§ Prompt
Without the pictures, give the records again exactly as they appear.

• • • •

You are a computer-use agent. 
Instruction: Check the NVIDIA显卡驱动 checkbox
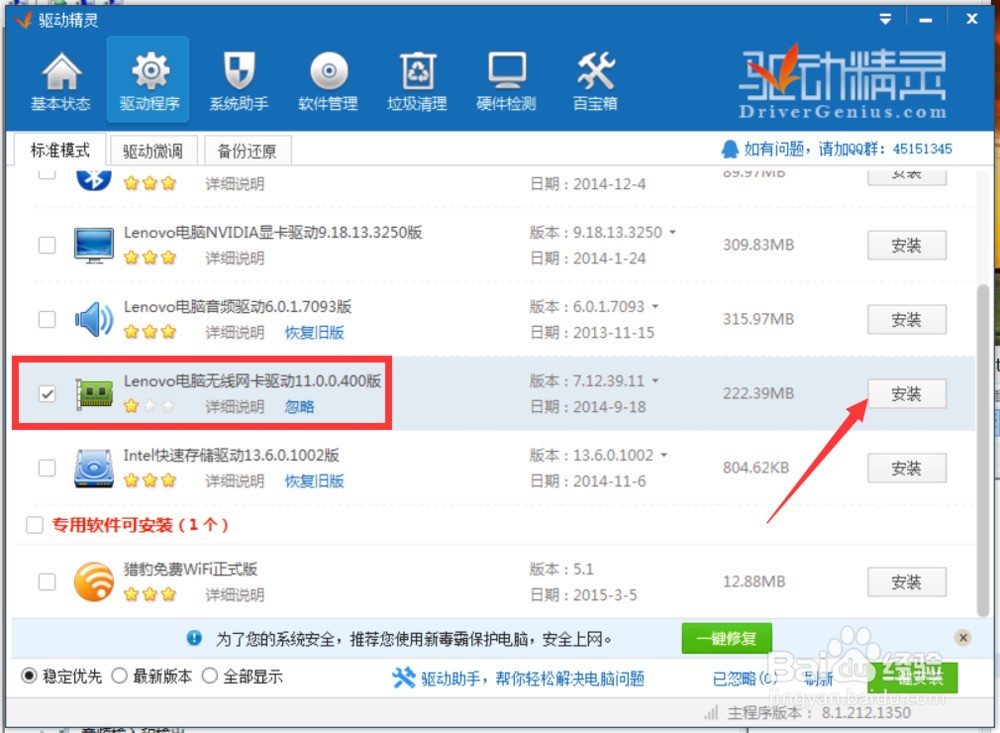tap(46, 245)
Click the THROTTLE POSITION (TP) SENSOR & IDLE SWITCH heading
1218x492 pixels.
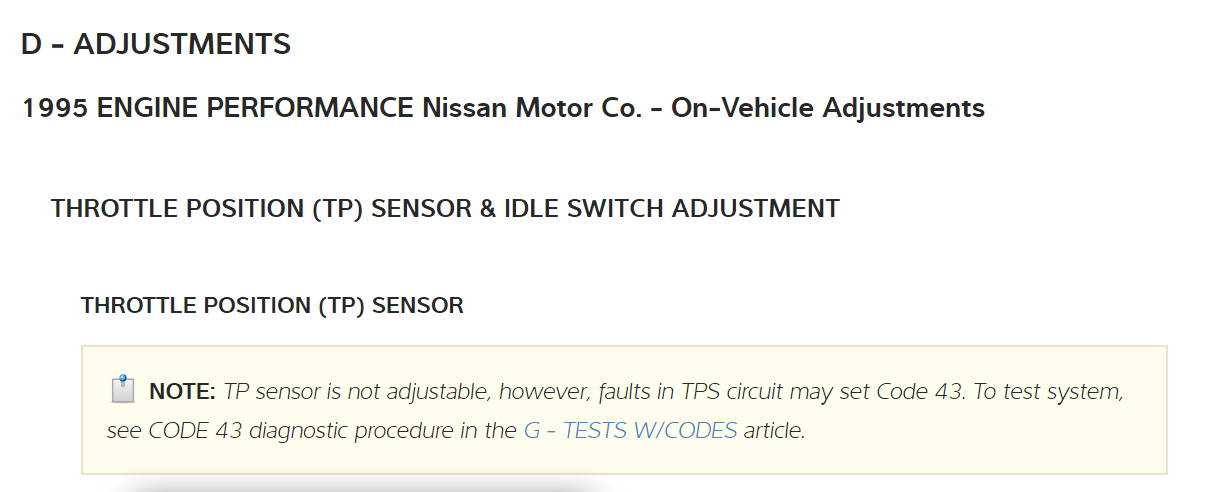pyautogui.click(x=445, y=209)
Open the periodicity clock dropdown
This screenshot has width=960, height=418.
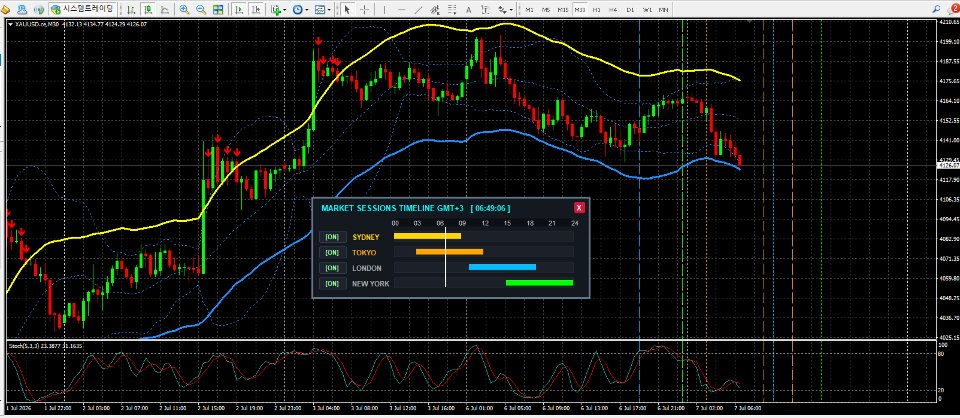tap(300, 9)

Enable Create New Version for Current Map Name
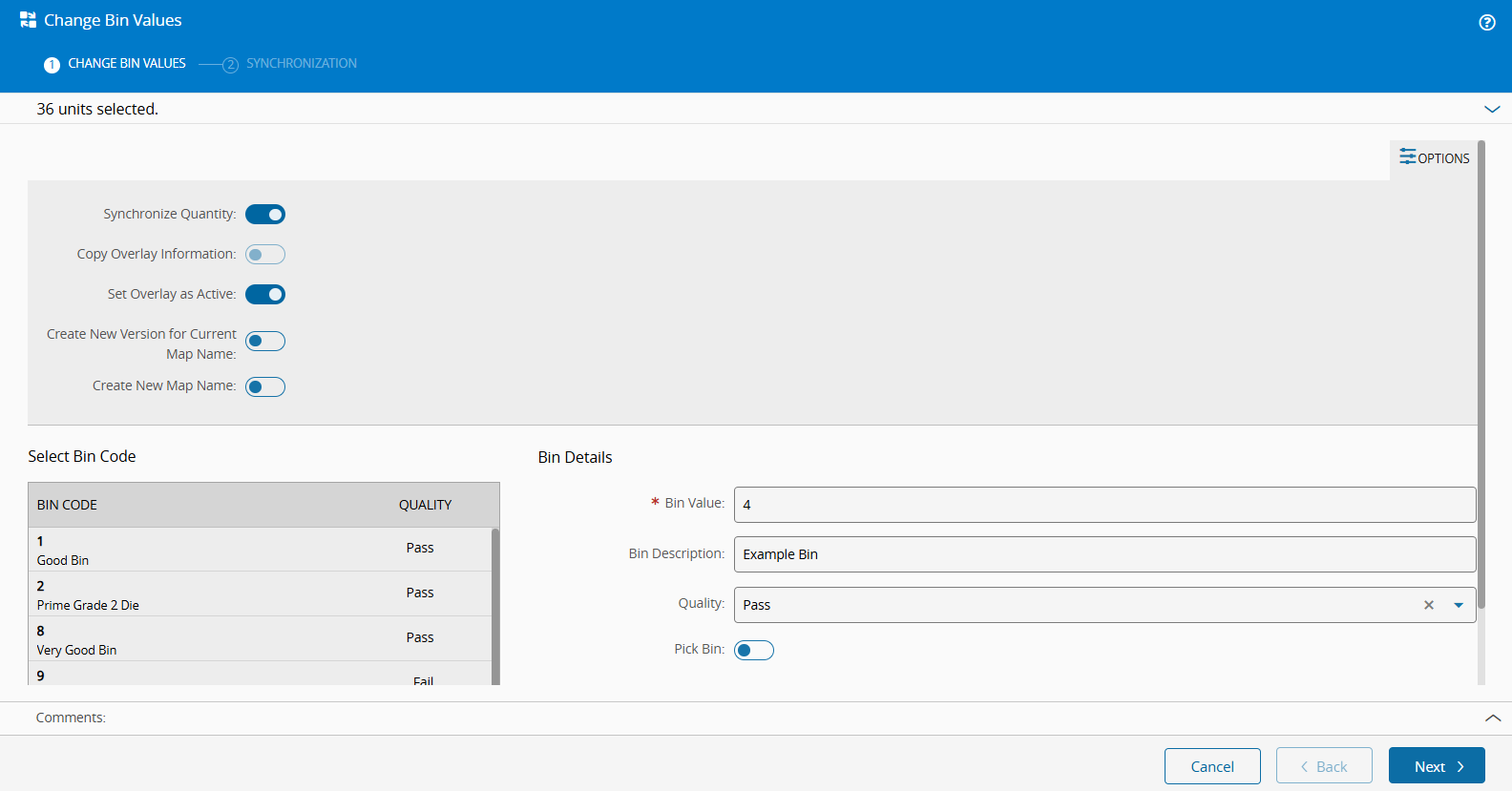pyautogui.click(x=265, y=342)
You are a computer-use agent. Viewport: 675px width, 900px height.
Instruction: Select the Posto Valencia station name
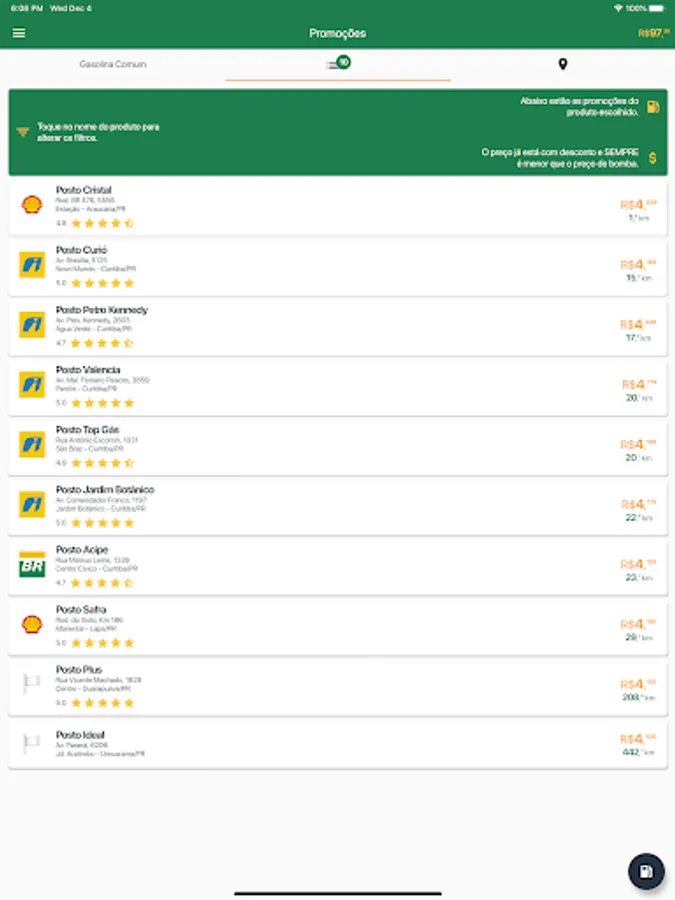click(88, 370)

• • • •

§ Exercise result
You are a computer-use agent. 
Instruction: Check the NVIDIA显卡驱动 checkbox
tap(46, 245)
Click the THROTTLE POSITION (TP) SENSOR & IDLE SWITCH heading
1218x492 pixels.
pyautogui.click(x=445, y=209)
Open the periodicity clock dropdown
This screenshot has width=960, height=418.
tap(300, 9)

Enable Create New Version for Current Map Name
pyautogui.click(x=265, y=342)
You are a computer-use agent. Viewport: 675px width, 900px height.
Instruction: Select the Posto Valencia station name
click(88, 370)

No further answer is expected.